The Fraud Signal Everyone Knows but Few Use

I've attended three major fintech events this season (MRC Vegas, PAY360, and Money20/20 Amsterdam) and the same conversation kept surfacing across all three: traditional transaction monitoring is becoming obsolete.

The fintech industry is scaling fast and removing barriers by design: real-time payments, frictionless onboarding, agentic commerce. But while friction is coming down on one side, the complexity available to fraudsters is going up on the other: stolen personal data at scale, AI models that mimic human behavior, residential proxies spoofing the connection-level signals most stacks still rely on.

Of all of these, residential proxies represent the most direct attack on how transaction monitoring actually works, targeting the network-level trust signal that sits at the very top of the decisioning chain. And while they aren't a new topic, they remain arguably the most underleveraged signal in fraud detection today.

The reason that conversation kept surfacing across all three events is that most fraud teams already sense the problem, even if they haven’t fully mapped it yet. The mechanics of why are worth understanding, because the gap isn’t in the tooling or the headcount.
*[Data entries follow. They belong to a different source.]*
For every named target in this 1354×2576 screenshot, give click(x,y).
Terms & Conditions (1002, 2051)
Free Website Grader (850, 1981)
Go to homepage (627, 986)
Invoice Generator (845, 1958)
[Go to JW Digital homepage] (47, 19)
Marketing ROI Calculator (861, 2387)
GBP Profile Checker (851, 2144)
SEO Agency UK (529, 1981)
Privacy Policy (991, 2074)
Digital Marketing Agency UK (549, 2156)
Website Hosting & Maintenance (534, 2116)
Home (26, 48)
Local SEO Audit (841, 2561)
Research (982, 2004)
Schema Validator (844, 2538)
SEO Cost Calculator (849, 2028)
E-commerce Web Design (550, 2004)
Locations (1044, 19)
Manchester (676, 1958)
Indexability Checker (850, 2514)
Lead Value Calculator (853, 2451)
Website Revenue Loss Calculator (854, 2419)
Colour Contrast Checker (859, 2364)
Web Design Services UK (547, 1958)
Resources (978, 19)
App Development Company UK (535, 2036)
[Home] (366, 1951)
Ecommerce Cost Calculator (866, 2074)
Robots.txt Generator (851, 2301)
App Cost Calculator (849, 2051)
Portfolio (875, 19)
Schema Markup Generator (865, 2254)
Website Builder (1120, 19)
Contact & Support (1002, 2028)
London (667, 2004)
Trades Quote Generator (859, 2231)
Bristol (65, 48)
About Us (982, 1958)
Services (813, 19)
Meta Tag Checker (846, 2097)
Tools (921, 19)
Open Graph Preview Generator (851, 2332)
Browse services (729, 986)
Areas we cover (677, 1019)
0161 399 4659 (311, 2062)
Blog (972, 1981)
It's a foundational assumption built into how transaction monitoring was designed.

The Assumption Built Into Every Transaction Monitoring Stack

Transaction monitoring was designed around a world where infrastructure and identity were loosely correlated. Fraudsters operated from datacenters while legitimate customers connected from home broadband. That separation made IP type a reliable enough indicator to build rules around. VPNs use stable datacenter IPs consistently associated with the VPN service, making them detectable.

Residential proxy services are a different problem entirely. They use individual IP addresses registered to real people, rotating in and out of service and mixing proxy traffic with the normal traffic of the device owner. There is no stable infrastructure to blocklist, no ASN range to flag, and no registration pattern to match against.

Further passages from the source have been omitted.